The news in the PHP world today is Facebook's HipHop, which:
HipHop for PHP isn't technically a compiler itself. Rather it is a source code transformer. HipHop programmatically transforms your PHP source code into highly optimized C++ and then uses g++ to compile it. HipHop executes the source code in a semantically equivalent manner and sacrifices some rarely used features — such as eval() — in exchange for improved performance. HipHop includes a code transformer, a reimplementation of PHP's runtime system, and a rewrite of many common PHP Extensions to take advantage of these performance optimizations.
My question is, what type of web applications is this actually useful for?
Seems like typical database-bound web apps may not be greatly served by this, but rarer CPU-bound apps would.
Hip Hop is essentially pointless to everyone except Facebook and other gigantic PHP-based sites. I'm sure many people will jump on the bandwagon due to "it's fast" but how many PHP based apps use whole server farms? Just because you are working on a social network site, doesn't mean you should consider using HH.

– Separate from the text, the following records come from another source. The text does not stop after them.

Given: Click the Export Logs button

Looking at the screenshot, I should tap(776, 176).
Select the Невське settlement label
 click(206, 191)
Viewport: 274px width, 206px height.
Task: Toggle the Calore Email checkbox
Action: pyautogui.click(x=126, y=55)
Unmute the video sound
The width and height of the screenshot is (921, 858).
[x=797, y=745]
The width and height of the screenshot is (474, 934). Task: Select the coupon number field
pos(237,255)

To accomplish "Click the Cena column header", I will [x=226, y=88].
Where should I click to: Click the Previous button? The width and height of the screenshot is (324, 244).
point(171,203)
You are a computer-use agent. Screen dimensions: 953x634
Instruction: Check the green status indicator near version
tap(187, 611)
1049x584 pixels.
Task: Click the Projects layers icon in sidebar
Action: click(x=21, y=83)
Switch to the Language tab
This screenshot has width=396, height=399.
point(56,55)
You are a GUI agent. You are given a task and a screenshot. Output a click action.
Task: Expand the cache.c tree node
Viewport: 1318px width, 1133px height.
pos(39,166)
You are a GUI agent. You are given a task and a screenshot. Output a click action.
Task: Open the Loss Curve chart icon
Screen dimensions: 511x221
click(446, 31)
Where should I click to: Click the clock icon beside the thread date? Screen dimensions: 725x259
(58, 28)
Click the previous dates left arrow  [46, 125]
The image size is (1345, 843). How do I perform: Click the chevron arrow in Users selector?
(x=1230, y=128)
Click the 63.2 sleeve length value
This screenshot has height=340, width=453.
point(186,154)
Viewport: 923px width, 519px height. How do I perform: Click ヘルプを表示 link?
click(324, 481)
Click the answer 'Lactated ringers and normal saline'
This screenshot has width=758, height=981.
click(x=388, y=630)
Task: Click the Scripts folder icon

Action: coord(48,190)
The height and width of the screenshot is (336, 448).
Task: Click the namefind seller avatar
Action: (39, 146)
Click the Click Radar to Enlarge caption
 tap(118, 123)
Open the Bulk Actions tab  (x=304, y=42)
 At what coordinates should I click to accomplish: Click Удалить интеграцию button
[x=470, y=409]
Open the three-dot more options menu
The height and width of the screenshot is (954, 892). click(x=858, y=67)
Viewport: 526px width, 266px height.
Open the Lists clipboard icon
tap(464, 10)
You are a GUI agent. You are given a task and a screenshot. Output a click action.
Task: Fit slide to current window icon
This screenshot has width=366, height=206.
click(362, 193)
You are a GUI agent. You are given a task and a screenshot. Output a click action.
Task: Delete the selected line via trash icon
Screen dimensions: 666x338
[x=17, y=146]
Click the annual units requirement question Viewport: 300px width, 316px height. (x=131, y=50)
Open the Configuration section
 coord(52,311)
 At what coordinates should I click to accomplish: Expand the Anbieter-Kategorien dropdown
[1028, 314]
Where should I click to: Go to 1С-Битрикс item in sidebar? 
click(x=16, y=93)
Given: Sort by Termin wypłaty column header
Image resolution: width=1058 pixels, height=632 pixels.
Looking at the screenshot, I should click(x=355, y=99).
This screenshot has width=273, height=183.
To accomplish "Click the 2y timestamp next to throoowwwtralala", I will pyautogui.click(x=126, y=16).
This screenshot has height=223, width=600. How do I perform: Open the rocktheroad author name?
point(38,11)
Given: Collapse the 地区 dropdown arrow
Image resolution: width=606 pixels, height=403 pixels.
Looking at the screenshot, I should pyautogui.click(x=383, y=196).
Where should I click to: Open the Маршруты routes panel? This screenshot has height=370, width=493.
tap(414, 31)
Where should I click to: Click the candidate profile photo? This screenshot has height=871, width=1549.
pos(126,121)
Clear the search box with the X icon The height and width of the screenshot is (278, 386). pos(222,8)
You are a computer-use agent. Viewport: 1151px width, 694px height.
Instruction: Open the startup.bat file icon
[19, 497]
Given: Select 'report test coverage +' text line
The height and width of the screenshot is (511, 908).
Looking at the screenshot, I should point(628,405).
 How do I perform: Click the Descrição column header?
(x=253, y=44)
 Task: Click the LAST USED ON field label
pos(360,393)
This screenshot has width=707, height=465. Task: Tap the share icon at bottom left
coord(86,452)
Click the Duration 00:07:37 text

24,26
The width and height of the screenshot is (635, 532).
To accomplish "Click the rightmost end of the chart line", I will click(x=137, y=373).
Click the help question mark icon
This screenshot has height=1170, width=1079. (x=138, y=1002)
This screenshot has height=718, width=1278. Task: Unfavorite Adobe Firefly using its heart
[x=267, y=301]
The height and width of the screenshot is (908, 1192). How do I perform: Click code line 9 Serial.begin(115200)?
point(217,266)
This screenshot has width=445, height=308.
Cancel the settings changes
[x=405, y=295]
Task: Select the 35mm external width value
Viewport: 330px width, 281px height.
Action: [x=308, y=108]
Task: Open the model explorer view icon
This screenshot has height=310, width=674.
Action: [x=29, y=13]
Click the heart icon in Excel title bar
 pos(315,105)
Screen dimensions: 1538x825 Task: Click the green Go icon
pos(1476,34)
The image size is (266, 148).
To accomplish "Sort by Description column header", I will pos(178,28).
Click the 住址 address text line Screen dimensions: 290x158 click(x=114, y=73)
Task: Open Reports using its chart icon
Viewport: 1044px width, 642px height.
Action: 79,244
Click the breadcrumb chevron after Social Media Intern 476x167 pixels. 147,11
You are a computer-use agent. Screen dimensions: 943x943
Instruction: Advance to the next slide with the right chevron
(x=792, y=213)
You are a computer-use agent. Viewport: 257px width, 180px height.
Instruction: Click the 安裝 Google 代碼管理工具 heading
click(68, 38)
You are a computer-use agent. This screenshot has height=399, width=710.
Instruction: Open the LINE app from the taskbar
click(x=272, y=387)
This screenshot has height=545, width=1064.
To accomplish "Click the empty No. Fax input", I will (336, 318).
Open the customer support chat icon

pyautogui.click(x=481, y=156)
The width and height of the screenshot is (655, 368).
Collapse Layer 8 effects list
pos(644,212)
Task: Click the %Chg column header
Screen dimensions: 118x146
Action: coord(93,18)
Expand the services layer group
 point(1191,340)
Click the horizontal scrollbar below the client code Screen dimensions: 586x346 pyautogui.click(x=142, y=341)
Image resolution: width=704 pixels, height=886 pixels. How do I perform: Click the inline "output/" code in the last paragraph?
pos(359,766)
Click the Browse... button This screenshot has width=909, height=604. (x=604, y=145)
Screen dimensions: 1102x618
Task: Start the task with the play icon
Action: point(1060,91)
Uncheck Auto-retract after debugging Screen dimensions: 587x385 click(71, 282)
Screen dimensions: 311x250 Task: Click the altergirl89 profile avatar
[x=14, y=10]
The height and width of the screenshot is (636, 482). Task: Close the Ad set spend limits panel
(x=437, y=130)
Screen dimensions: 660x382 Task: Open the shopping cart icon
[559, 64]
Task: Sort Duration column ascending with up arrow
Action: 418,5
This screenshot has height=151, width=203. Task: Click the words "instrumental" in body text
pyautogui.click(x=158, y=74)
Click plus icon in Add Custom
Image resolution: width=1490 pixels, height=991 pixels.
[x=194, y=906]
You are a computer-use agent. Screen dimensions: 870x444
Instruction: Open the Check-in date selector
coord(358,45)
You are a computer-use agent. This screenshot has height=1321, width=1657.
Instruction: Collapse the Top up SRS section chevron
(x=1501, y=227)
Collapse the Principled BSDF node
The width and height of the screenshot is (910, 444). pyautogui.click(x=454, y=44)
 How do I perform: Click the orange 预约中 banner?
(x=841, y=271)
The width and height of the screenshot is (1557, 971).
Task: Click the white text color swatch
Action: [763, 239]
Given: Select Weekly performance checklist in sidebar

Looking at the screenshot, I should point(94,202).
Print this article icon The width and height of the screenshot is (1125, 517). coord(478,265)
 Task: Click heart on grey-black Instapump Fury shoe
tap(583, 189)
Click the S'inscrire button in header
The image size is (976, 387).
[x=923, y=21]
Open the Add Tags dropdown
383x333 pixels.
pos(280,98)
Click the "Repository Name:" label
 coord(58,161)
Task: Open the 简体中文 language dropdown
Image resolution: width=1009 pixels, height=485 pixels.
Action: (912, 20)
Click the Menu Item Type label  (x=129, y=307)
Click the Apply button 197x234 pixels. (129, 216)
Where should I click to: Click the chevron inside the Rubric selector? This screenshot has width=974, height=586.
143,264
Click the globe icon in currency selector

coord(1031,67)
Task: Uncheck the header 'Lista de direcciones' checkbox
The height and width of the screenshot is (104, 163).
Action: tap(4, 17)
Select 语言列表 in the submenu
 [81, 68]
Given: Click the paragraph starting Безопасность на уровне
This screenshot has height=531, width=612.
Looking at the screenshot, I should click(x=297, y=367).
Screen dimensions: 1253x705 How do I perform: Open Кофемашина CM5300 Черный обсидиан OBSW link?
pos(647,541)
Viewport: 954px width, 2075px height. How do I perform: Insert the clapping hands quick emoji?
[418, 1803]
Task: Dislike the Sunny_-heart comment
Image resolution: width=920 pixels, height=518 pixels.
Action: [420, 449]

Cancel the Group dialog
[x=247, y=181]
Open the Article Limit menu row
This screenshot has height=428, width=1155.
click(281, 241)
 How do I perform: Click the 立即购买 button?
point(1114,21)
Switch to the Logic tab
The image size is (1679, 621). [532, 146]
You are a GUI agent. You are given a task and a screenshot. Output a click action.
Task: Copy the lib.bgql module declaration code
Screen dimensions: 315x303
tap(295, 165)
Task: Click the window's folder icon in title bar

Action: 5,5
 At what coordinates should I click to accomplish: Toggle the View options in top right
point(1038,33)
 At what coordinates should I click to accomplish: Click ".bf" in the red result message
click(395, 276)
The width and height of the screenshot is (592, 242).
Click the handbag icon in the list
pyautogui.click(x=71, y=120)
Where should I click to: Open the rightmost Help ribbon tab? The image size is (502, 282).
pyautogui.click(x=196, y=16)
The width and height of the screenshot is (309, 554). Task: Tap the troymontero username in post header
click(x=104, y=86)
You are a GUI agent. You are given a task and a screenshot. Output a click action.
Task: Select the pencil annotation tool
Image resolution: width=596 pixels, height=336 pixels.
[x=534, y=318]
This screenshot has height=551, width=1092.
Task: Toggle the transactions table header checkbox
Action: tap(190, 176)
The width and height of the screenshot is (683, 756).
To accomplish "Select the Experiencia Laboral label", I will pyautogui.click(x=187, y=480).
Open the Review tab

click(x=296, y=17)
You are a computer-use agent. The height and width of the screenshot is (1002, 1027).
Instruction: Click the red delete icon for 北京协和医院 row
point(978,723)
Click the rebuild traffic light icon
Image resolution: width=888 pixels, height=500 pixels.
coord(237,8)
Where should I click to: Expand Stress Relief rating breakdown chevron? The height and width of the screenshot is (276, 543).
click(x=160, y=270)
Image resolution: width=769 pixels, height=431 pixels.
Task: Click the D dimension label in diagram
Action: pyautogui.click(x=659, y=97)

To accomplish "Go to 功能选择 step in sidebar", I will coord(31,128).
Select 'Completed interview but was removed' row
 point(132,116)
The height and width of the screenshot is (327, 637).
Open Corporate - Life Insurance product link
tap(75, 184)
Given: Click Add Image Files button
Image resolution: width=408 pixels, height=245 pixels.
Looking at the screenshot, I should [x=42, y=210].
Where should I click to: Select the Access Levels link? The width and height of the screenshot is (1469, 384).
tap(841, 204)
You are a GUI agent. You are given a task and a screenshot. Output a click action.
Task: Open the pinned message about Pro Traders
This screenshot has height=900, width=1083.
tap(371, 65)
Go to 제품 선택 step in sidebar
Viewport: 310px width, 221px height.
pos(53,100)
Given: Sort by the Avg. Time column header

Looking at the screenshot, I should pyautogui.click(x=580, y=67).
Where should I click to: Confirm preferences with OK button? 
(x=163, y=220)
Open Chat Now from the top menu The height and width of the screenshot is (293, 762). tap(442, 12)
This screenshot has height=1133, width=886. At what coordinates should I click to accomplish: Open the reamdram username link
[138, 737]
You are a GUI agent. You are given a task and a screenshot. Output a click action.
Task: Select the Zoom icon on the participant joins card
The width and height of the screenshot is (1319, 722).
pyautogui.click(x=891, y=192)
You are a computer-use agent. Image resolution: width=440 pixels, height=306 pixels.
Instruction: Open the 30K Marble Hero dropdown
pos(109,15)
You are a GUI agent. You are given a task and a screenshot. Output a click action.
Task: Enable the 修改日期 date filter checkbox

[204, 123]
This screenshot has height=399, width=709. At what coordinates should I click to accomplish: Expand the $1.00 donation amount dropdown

Running machine code over interpreted code is faster. This is useful in one sense, but also reduces the amount of machines you require, as each processor has less work to do.
This is good for a company like Facebook, in that they can cut the amount of machines they need.
In terms of why it's useful for them, they probably run a lot of sorting and indexing, on the large amounts of data they have.
This article:
http://terrychay.com/article/hiphop-for-faster-php.shtml
answers this question perfectly with its series of "if" statements.
Well it "transforms" PHP into C++ to help performance of a largely scalable website.
So, HipHop is for when you have a website that you started at Harvard that you quickly grow into a billion dollar company and that people are making a movie about starring Justin Timberlake. When you have such a website and want to save CPU cycles, but don't want to rewrite your codebase, you use HipHop.
If you are just starting out, unless you are trapped on a desert island with only PHP programmers that refuse to learn a more scalable language, you don't use HipHop.
Web applications that do a lot of processing and/or use a lot of memory. Apparently this HipHop will reduce CPU usage by around 50% and also reduce memory usage (I didn't see how much the memory usage would be reduced by mentioned anywhere). This means that you should be able to serve the same number of requests with fewer servers.
An added benefit may be that there will be some basic type checking to ensure that the code is consistent before it is compiled. This should help to locate the type of bugs that PHP currently tends to ignore as a result of its weak type system.
The downside appears to be that it might not support some of PHP's more dynamic features such as
eval
(though arguably that's a positive too).You can think of it as some sort of compiler that takes in a bunch of .php files, and generate a bunch of c++ files for which you can then compile using g++ (Not sure if other compilers are supported). The resulting exe is your web application with a web server included. That means you could run the exe and you are good to go. The web server is based on libevent and supposedly pretty efficient.